====== DATASET EXTRACT

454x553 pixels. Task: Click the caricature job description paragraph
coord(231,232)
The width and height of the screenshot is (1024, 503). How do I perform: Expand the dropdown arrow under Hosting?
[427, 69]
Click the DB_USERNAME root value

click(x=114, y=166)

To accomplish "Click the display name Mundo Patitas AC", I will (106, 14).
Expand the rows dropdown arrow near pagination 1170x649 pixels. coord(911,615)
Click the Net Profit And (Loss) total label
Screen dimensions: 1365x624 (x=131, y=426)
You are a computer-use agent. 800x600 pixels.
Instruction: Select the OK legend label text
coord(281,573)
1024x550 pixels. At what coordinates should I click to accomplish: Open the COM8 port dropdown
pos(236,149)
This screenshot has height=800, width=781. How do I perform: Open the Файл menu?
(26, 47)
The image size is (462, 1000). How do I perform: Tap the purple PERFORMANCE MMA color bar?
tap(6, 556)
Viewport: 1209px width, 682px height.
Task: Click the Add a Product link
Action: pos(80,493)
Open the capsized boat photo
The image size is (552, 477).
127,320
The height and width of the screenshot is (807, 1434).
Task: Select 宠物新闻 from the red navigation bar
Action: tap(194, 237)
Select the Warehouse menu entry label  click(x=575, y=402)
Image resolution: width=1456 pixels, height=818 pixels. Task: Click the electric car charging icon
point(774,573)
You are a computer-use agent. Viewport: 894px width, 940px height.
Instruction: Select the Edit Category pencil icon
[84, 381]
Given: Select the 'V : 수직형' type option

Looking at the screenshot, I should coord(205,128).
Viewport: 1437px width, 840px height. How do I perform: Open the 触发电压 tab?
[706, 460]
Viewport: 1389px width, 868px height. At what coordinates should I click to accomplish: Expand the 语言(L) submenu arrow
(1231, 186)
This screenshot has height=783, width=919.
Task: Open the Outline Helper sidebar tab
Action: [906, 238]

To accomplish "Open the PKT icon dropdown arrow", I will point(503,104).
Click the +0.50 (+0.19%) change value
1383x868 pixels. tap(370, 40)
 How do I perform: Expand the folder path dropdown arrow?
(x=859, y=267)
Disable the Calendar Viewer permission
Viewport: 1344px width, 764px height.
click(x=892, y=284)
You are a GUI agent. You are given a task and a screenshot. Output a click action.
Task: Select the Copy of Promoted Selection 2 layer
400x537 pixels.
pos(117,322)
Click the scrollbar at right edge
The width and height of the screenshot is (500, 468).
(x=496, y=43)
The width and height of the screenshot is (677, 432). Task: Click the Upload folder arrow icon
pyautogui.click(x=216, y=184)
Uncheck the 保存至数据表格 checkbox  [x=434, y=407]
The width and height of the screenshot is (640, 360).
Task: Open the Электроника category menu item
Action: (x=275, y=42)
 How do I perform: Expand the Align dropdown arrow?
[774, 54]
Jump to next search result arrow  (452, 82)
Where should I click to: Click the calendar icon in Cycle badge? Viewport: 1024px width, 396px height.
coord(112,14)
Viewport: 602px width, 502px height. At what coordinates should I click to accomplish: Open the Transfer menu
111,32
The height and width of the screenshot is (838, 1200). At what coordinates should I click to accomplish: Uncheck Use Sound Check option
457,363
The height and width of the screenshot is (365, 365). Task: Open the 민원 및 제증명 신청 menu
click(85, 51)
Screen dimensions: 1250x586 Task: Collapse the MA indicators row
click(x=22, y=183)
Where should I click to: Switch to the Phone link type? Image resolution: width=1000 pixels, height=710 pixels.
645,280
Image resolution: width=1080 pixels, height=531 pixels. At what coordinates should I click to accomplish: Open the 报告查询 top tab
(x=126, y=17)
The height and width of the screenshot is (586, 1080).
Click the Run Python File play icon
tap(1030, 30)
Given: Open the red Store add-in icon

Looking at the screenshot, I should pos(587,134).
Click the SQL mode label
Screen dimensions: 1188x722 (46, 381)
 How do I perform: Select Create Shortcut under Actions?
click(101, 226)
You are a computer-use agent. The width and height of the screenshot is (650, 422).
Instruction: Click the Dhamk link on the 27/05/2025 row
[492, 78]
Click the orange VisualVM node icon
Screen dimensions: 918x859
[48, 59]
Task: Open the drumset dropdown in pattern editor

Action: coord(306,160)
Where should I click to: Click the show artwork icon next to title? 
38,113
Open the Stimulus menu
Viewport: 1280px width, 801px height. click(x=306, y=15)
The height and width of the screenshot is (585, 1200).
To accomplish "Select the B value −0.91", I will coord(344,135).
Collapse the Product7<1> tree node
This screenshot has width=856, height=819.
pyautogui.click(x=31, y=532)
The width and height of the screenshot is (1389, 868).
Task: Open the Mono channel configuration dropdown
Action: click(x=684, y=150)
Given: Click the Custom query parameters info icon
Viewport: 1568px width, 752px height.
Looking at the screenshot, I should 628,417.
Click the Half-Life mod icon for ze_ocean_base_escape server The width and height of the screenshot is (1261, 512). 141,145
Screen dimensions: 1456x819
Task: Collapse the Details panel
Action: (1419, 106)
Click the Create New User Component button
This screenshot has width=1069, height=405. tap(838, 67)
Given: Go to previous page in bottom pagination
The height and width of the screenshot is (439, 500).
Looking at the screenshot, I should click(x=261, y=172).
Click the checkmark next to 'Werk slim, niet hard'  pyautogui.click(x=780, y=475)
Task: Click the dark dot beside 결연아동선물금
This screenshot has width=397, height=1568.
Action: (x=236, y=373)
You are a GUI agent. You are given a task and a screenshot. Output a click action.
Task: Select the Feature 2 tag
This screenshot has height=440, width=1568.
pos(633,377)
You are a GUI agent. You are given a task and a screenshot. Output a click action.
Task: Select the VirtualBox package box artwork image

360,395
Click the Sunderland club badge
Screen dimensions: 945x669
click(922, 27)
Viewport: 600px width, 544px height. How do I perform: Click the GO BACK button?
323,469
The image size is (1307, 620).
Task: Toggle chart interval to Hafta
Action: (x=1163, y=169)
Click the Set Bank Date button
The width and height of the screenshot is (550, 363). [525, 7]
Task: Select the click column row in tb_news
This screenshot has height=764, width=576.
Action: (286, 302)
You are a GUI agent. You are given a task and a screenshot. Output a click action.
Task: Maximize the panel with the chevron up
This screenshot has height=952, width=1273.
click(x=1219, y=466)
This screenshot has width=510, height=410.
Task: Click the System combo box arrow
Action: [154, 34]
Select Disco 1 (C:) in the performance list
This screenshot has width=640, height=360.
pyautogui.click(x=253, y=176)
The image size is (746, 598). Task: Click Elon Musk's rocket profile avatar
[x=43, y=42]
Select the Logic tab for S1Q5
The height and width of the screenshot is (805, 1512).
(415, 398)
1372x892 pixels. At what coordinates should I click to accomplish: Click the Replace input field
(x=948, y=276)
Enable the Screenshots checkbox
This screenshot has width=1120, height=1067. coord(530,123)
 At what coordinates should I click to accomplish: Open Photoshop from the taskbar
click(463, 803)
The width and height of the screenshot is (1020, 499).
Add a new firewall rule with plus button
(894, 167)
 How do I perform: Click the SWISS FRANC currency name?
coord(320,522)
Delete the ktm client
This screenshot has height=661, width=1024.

============

• _TO BE DONE_: Copy out the lines word for word, beginning at the line that contains "Given: Open the red Store add-in icon" and stopping after the line that contains "click(101, 226)".

• _EXERCISE ANSWER_:
Given: Open the red Store add-in icon

Looking at the screenshot, I should pos(587,134).
Click the SQL mode label
Screen dimensions: 1188x722 (46, 381)
 How do I perform: Select Create Shortcut under Actions?
click(101, 226)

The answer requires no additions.